Souvenez-vous de Noël dernier. On vous aurait probablement traité de détraqué si vous aviez annoncé que l’année 2020 se conclurait en France avec 62 000 morts d’une maladie mal connue, 180 milliards d’euros de dettes supplémentaires, et un pays gouverné à coups de Conseils de défense…

Emmanuel Macron, président de la République
Emmanuel Macron, président de la République © Getty / Antoine Gyori /Corbis

L’avantage du chaos permanent dans lequel nous sommes plongés depuis bientôt neuf mois, c’est qu’il transforme les évidentes mauvaises nouvelles politiques en petits faits divers insignifiants.

Voilà pourquoi personne ne semble s’être rendu compte que 2020 aura peut-être été pire encore pour la macronie que pour la France ! Il faut tirer le bilan politique de la majorité cette année pour mesurer la profondeur de l’abîme : lors des municipales, même alliée avec la droite, la république en Marche n’a pas réussi à gagner une seule grande ville. 

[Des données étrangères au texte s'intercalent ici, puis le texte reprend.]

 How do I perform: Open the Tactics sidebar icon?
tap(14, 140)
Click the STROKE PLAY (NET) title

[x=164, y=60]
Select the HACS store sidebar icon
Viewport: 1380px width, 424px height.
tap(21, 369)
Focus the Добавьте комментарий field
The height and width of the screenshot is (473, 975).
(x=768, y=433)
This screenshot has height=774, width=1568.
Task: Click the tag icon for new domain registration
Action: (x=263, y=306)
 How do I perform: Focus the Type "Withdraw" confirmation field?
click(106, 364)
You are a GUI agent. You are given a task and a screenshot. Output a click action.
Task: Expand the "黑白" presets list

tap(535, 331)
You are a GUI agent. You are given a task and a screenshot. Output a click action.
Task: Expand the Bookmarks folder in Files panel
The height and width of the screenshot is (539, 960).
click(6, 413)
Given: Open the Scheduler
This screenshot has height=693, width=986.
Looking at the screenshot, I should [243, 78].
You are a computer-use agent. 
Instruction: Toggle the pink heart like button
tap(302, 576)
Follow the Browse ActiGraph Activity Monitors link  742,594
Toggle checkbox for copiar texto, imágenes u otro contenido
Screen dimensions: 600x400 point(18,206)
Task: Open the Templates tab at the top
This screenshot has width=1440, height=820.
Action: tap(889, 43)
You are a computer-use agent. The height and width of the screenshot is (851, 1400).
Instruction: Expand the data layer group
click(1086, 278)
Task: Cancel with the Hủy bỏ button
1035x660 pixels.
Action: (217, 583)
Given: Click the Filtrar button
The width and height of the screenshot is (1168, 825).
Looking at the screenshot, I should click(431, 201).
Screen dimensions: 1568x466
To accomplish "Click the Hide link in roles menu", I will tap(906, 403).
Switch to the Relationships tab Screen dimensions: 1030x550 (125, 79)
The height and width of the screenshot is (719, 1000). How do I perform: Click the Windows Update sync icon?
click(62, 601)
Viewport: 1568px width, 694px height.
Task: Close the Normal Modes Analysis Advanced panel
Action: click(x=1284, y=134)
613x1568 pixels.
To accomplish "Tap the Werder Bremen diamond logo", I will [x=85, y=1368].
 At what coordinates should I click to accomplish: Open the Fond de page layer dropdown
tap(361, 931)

L’ancien Premier Ministre Edouard Philippe a été remercié, et ne cesse depuis lors de gagner des points dans l’opinion. Le groupe majoritaire à l’Assemblée nationale poursuit quant à lui son douloureux délitement avec 45 départs de député depuis juin 2017.    

Et ce ne sont pas les seuls égarés de la macronie… 

Il y a eu aussi cette moisson de piliers politiques emportés pas le remaniement ou les frasques de l’actualité. On a à peine eu le temps de leur dire au revoir. Il faut évidemment citer Benjamin Griveaux, Muriel Pénicaud, Sibeth Ndiaye, Nicole Beloubet, Gérard Colomb, Agnes Buzyn… Et rien n’indique que le surgissement de Jean Castex, le retour de François Bayrou ou le reclassement de Christophe Castaner ne parviennent à nous consoler totalement de ces disparitions politiques. 

D’ailleurs le Président de la République lui-même n’est plus le même homme. Il s’est converti à la dette publique, a remballé sa réforme des retraites, soigneusement rangée dans le même placard que sa réforme des institutions promise de longue date.    

Un petit conseil à offrir ce matin ?

Oui, un petit conseil amical à notre-président-convalescent : réunissez un conseil de défense et décrétez un passage direct à l’année 2022. Parce qu’on sait déjà 2021 sera assez  « bof ». En plus, l’intérêt de passer à 2022 c’est que c’est une année d’élection présidentielle. L’opposition - qui n’est à peu près pour rien dans l’année de chaos que vient de traverser le Président de la République - reste accaparée par des questions fondamentales comme la manière de se choisir un chef ou la manière de faire du populisme sans en avoir l’air. Si le Président de la République ne peut plus trop compter sur ses amis, il peut toujours compter sur ses adversaires pour l’aider… C’est sans doute cela l’esprit de Noël.